Production on “Fire” was rushed, in part due to pandemic constraints and also a lack of “commission money,” as Denis said, “We did it fast,” including the lush underwater opening sequence, which was shot on an iPhone.

“This part of the film, the opening, was not in the budget. We did it together with the producer and with Vincent and Juliette and four or five of us with an iPhone,” Denis said. “It was end of November and the only place in France where you have a little bit of a sun and possible blue sea is Corsica, so we went there. But already it was freezing. Juliette and Vincent stand in that cold water, and me and [cinematographer] Éric [Gautier] too. I was holding Éric, he was floating.”

Denis continued, “I felt very happy to do it like that. … [It was] almost a little secret between us, ‘We’ve done it.'”

And an iPhone was part of the preconceived process for Denis: “The only thing I like to rely on is the lens because then I feel secure and I know if you use two, three lens, no more. I hate to choose a lens on set,” Denis said. “It’s better in my head while writing.

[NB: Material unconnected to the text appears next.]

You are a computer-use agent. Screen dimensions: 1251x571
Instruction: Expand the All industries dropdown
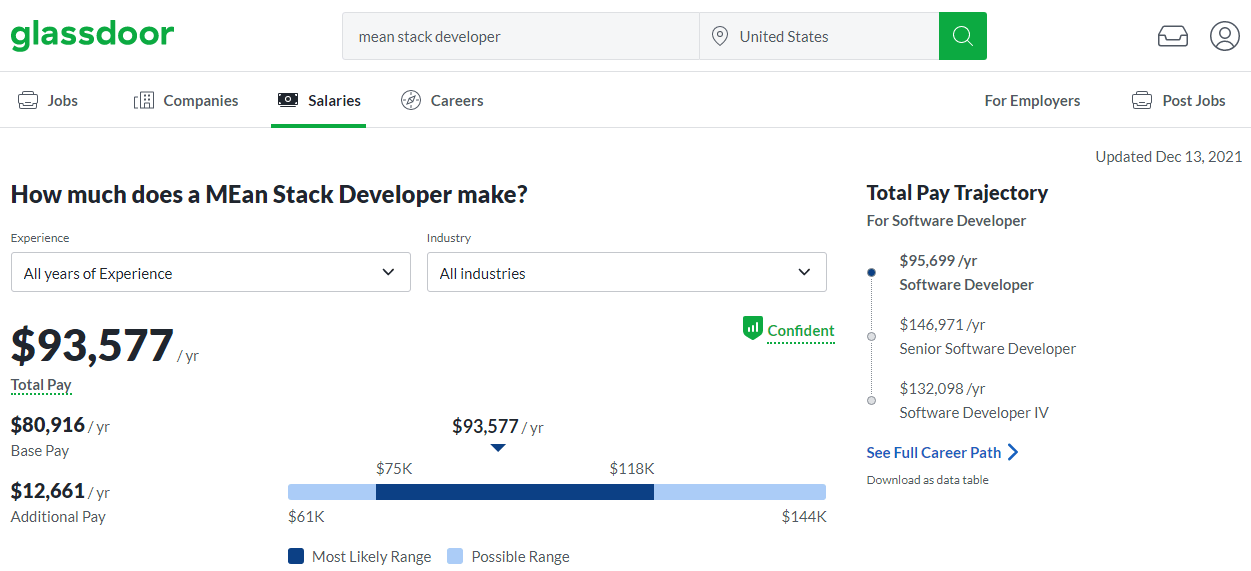coord(626,272)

To choose a lens on the set, I feel a guiltiness, you know, like I have not done my homework.”

Still, Denis’ favorite scene in the film is one featuring Lindon’s character smoking on the balcony of the apartment his character shares with Binoche’s. “For me, that was the best moment in the film,” Denis said. “It’s like my dream today: to smoke on the balcony. For someone who has been smoking, it’s part of my best memories of life, a cigarette. I’m not joking, I’m serious.”

The auteur added, “I think Juliette and Vincent were like the engine of the film. They were like a tank. We were trying to follow them. Vincent and Juliette and also Grégoire, they took the story and they were stronger than the script, I must say. We were running after them.” Or swimming, rather.